Vendors are struggling. Their products can’t keep up with new malware and they’re starting to miss old malware. So they convince you:
You need more layers of equally flawed technology. Like trying to catch sand in a colander. You can keep adding more colanders but some will eventually slip through.
Keep the price of AV low to retain the customer so that you
Buy other related products from them that work really well like DLP or NAC ;)
And prevents new market entrants from competing on price – always more expensive
And some vendors think it’s so hard to detect in real time that we shouldn’t even try, and instead turn it into a big data problem, trying to analyse data and network behaviour and ask you to hire a SoC analyst to do it
AV isn’t dead, it’s just not very good
Saying AV is dead is like saying vaccines are useless because people still get flu
Most Anti-malware companies hate the notion of “next-gen” – it just makes them look a bit old and crap
There’s a lot of FUD being thrown around and no acceptance of the major flaws of traditional AV approaches (e.g. need for constant updates)

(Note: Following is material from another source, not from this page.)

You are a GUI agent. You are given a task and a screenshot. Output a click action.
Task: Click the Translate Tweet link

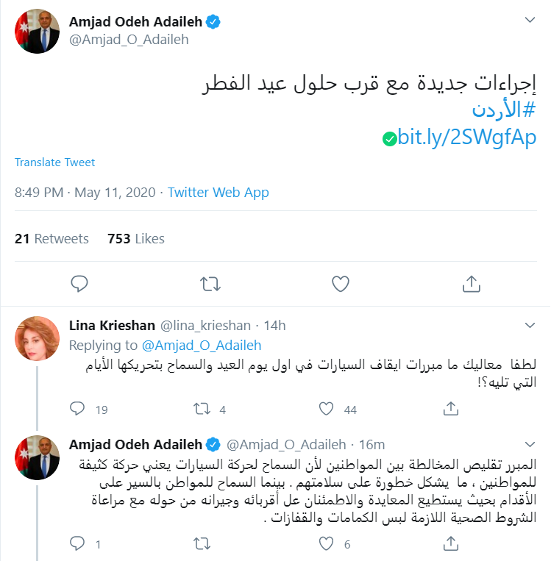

Malware protection is like car air bags, you can have cheap or you can have good. If you get hit you don’t want cheap. Just look at the cost of a ransomware incident. (Often causes a full day outage of all IT systems)
Most people in this industry are good and will naturally accentuate the positives and skip over the negatives of their products
But they don’t know what they don’t know and fixate on misunderstandings of competitors’ technology
But almost everything a vendor says publicly is controlled messaging, said for a reason, e.g. a certain AV vendor stating that victims should “never” pay a ransom and it’s “always a bad idea” because they could never be seen to support the malware bad guys.
The vendors have formed packs that fight against their rivals, e.g. “Traditional AV” vs “Next-Gen AV” vs “Isolation” vs “Detect and Respond” vs “Sandbox”
Focus on the threats and risks that your organisations faces. Ransomware may be a priority for some and state sponsored targeted attacks a priority for others.
Independent Malware testing is deeply flawed in practice.
Testing methodology, scoring and sample selection are not reflective of your organisation.
Funding and motivation will always bias the tests.
There are some great testers but don’t rely on them.
Test products yourself, focusing on your threats and use a methodology appropriate to you organisation.
Check to see who funded the test. Why was it performed? Tests cost money so there’s always a reason behind investing in performing a test.
A tester who focuses on one group of products will always be biased by the feature-set they are testing and by that group of funding. (e.g. How well would a flying car compare in a traditional car group test? The tests themselves are biased towards the features of the majority)
Personal opinions in test results indicate bias.
Perfect scores in tests would suggest perfection in “real life” which no product can ever achieve.
VirusTotal provides all its samples to all the AV companies, so they all should detect the with 100% efficacy.
Many recent tests have used questionable methodology
Rarely do tests look at truly real world scenarios, e.g. handling the 10% of corporate machines with out-of-date AV definitions
Some tests include blocking URL’s, i.e. a web filter test. But must an AV product do this? And if it doesn’t is it right it’ll get 0% false positives in a test?
What about testing from other malware sources such as USB, email and waterholes
For more information, see a full write up of the VT FUD debacle here: https://www.linkedin.com/pulse/av-bomb-never-carl-gottlieb
Be sceptical. Don’t trust any claims, results or analysis.
Be optimistic. Know that very good tech exists to virtually solve the malware problem. We can do better than cheap AV
Pause any anti-malware projects/renewals and look at the field
Get a good VAR (there are a few great ones out there) and get their advice, guidance and support. A good VAR will bring a vmware malware lab to your office and let you play with new malware and various vendor products.